The determination of the polynomial from the rools I will do in quad double precision (106 bit accuracy) and then solving again I will do with normal doubles (53 bits of precision).

Thanks for your idea! Sometimes the thought of someone else, who is fresh to the problem does add new insights.

[Edited on 25-2-14 by woelen]

AJKOER - 18-3-2014 at 17:43

I would not so much test, but look at the iterative formula for potential problems (like when dividing by a quantity that could become close to zero). I would put in a test to warn the user or switch to a different technique automatically.

Somebody checking your software will deliberately use improbable problematic inputs, so put in intelligent oversight.

[Edited on 19-3-2014 by AJKOER]

woelen - 19-3-2014 at 00:01

@AJKOER: Your strategy may work for very simple problems, but the problem I have at hand is amazingly complex. There is not one formula for iteration to the roots, the program I have at hand has a fascinating strategy to go towards the roots. Writing a general purpose polynomial root finder, which works for all kinds of input problems is an art (and a science) on its own. For this reason, still the old programs CPoly and RPoly are used in industry as general purpose solvers, even though these programs are 40 years old. They have been ported to C, C++, Javascript, but basically they still are the same.

I myself have taken another piece of software (MPSolve 2.2) and made a more flexible and easy to use polynomial solver, which can be integrated in your own C-programs or C++-programs. Have a look at this code and you understand what I wrote above.

http://woelen.homescience.net/science/software/mpsolve.html

Unfortunately, porting this to Java is really daunting, even if only a standard IEEE 53 bit floating point version is ported.

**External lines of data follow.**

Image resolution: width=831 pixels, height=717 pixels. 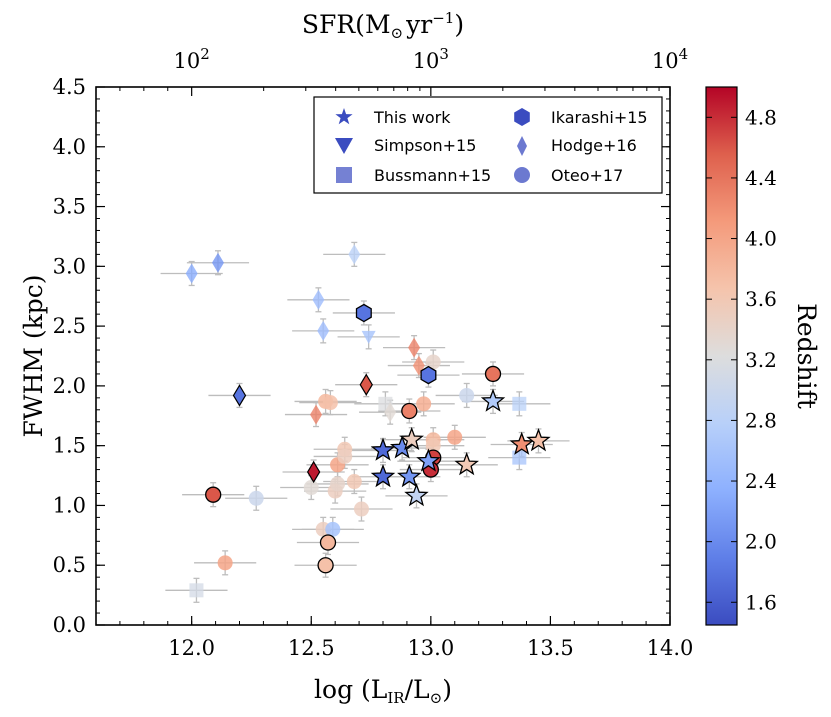 What do you see at coordinates (396, 698) in the screenshot?
I see `x-axis-title-sub: IR` at bounding box center [396, 698].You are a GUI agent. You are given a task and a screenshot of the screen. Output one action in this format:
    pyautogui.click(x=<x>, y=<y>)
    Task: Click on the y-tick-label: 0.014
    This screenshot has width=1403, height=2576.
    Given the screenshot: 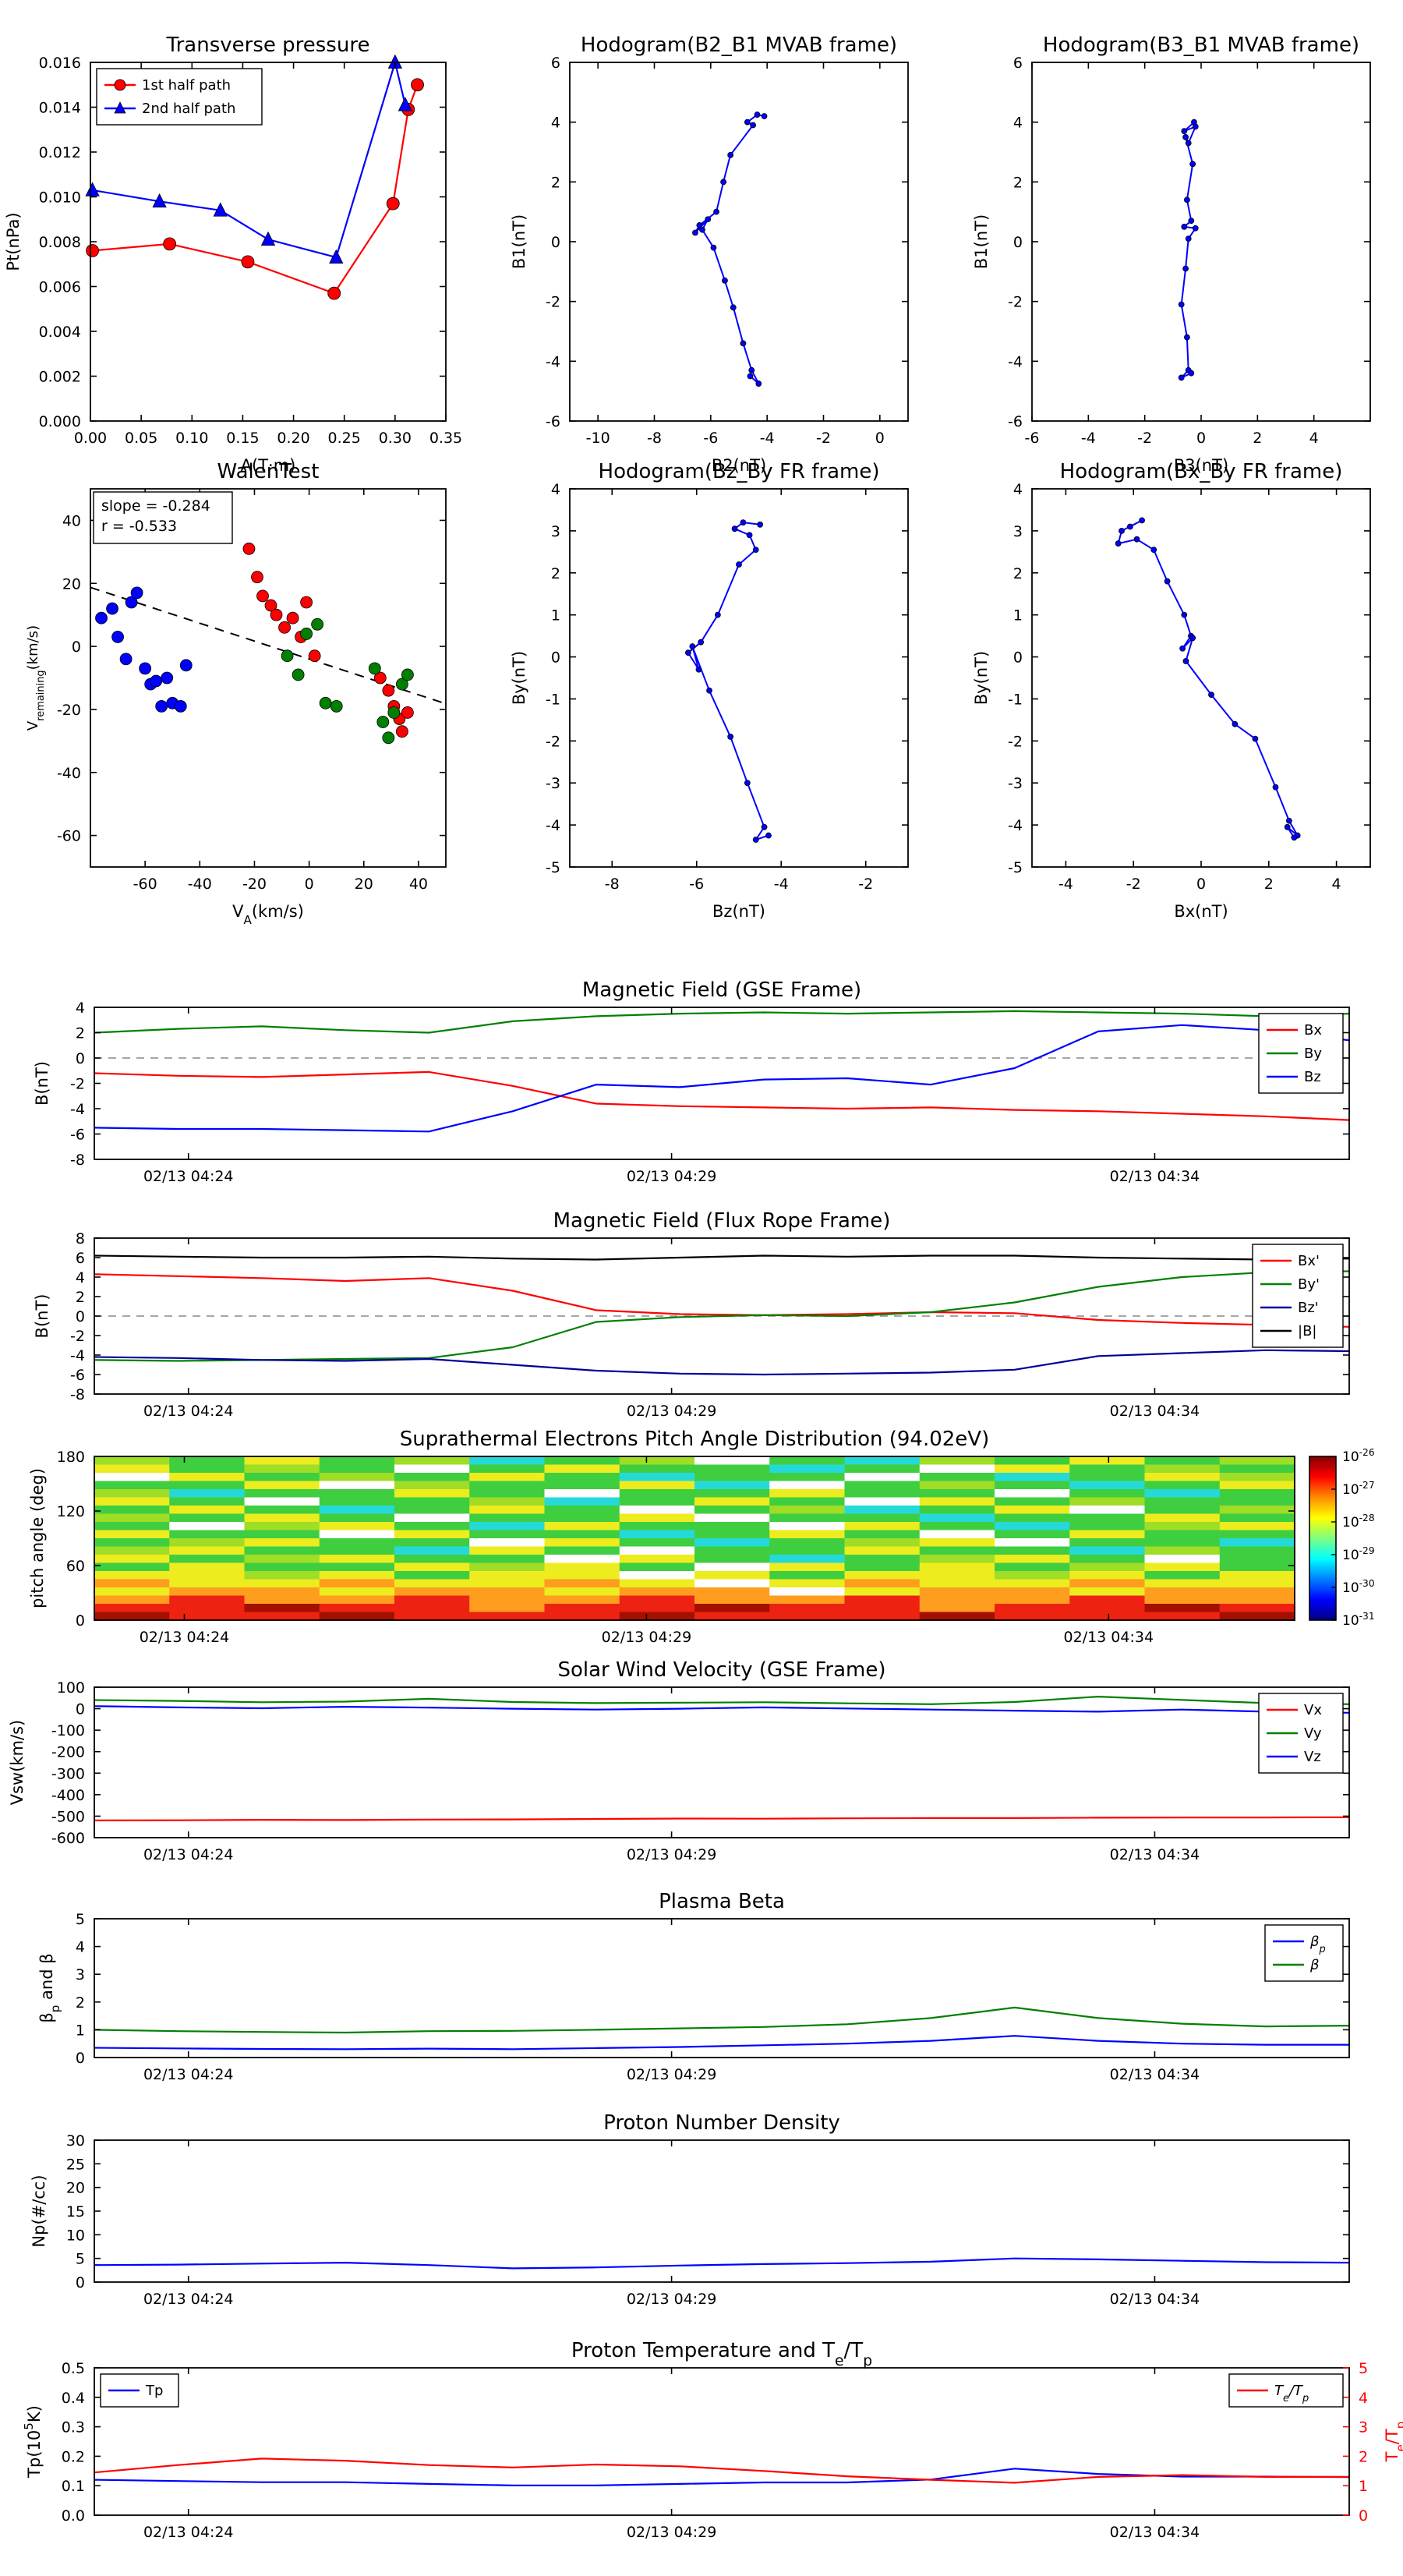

@turd: I implemented your strategy of first determining roots and constructing polynomials, based on those roots and then solving these polynomials. Using that I indeed could improve the algorithms of Jenkins and Traub. The original CPoly and RPoly programs sometimes give inaccurate results because they isolate a root and if it is isolated sufficiently then they stop. What I do is perform one additional iteration step once isolation is guaranteed. This is an enormous improvement. It really is fascinating to see that this issue lingers around for a few decades already and only very few people have run across such an issue:

http://software.intel.com/en-us/forums/topic/281693

Apparently, a commercial version of RPoly is available in the ISML library and they have fixed the issue. My Java port also fixes the issues, most likely in a different way than ISML does, but the output of my version is much more accurate than the output of the original RPoly from Netlib.


I am really surprised by the speed of my ports. The Java version of the RPoly program takes appr. 10 microseconds for finding all 10 zeros of a tenth degree polynomial and it takes appr. 100 microseconds for a 30th degree polynomial. These figures are obtained on a cheap 400$ little Nettop PC, based on a Shuttle XH61V with cheap core i3 processor. This really is amazing.

I also made a 106-bit precision port, this time of another program, based on Aberth's method of Dario Bini: http://jblevins.org/mirror/amiller/pzeros.f90

pzeros.f90 is another established polynomial solver and I was able to port this to Java at 106 bit precision (using DoubleDouble for arithmetic). At such extended precision solving a polynomial of 30th degree takes appr. 900 microseconds on the same little PC.

The source code of all these Java ports soon will appear on my website, I want to cleanup the code and add comments to make understanding the code easier (but still it will not be easy to understand all of it). Using the code, however, in your own Java programs will be very easy.